= Beginning of Section =

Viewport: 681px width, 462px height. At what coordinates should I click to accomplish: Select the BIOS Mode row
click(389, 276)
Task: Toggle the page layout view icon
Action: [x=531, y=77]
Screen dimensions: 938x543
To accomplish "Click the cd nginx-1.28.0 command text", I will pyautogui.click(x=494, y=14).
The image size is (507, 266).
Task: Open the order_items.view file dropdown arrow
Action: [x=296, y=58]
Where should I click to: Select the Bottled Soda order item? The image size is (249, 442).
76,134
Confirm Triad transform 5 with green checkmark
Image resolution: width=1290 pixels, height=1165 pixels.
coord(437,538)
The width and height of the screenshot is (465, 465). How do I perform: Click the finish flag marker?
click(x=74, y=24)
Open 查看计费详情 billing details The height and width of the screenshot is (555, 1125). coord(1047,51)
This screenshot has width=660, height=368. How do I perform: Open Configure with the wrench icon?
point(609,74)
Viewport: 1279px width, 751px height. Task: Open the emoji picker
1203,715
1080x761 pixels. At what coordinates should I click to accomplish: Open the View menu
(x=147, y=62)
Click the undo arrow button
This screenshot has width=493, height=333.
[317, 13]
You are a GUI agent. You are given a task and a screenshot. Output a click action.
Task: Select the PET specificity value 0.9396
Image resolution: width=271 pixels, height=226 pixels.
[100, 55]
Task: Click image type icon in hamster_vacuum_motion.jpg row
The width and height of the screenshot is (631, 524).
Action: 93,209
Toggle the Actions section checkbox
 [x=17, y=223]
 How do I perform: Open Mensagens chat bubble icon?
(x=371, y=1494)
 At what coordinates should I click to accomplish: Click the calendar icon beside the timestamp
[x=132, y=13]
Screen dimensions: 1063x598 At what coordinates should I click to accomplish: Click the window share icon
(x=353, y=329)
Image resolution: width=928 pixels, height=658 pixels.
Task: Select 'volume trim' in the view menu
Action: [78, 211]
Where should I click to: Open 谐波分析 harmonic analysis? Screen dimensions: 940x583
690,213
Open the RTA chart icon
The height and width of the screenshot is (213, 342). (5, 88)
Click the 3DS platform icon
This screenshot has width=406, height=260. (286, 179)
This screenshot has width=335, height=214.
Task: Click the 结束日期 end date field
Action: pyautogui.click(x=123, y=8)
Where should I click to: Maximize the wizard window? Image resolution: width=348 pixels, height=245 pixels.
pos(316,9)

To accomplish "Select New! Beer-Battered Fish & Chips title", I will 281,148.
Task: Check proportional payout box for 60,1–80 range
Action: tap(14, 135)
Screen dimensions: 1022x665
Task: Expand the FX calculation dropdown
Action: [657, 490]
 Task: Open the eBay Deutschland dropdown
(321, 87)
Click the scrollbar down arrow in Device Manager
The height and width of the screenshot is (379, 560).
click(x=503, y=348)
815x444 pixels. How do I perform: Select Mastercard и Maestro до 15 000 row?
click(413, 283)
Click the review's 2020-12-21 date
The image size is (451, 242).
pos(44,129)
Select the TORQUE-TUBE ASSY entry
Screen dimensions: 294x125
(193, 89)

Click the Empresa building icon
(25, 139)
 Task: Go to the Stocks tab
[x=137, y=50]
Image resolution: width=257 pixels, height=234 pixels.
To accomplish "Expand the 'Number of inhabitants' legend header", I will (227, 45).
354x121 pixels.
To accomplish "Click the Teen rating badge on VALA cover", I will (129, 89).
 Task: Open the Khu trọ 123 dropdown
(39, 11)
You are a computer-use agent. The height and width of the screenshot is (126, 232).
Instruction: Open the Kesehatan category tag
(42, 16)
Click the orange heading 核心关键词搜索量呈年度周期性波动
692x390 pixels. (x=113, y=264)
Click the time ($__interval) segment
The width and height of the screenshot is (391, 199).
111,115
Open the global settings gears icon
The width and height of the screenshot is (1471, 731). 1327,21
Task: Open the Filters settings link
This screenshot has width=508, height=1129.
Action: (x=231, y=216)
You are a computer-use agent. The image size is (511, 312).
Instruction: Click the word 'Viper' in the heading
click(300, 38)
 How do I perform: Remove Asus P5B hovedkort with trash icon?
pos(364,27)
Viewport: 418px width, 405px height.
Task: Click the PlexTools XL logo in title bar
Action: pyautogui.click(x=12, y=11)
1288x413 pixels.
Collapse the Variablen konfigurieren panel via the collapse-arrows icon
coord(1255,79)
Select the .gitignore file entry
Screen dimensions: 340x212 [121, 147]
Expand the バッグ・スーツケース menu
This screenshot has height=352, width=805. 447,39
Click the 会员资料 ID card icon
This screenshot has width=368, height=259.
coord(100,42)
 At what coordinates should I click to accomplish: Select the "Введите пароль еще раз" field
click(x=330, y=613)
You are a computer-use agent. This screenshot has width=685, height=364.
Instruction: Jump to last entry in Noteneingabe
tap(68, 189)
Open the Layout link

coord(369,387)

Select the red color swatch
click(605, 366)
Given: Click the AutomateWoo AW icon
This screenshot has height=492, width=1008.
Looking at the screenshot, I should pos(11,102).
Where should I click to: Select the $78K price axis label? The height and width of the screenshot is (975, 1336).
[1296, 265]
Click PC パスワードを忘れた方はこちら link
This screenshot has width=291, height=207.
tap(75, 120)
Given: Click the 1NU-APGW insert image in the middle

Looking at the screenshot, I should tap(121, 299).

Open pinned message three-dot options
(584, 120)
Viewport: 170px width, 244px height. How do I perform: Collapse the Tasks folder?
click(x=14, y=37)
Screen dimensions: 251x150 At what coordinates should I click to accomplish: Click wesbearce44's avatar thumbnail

= End of Section =

From the records above, copy out the line with "Collapse the Variablen", the line with "Given: Click the AutomateWoo AW icon", and every line between them, word for word.

§ Output of the exercise
Collapse the Variablen konfigurieren panel via the collapse-arrows icon
coord(1255,79)
Select the .gitignore file entry
Screen dimensions: 340x212 [121, 147]
Expand the バッグ・スーツケース menu
This screenshot has height=352, width=805. 447,39
Click the 会员资料 ID card icon
This screenshot has width=368, height=259.
coord(100,42)
 At what coordinates should I click to accomplish: Select the "Введите пароль еще раз" field
click(x=330, y=613)
You are a computer-use agent. This screenshot has width=685, height=364.
Instruction: Jump to last entry in Noteneingabe
tap(68, 189)
Open the Layout link

coord(369,387)

Select the red color swatch
click(605, 366)
Given: Click the AutomateWoo AW icon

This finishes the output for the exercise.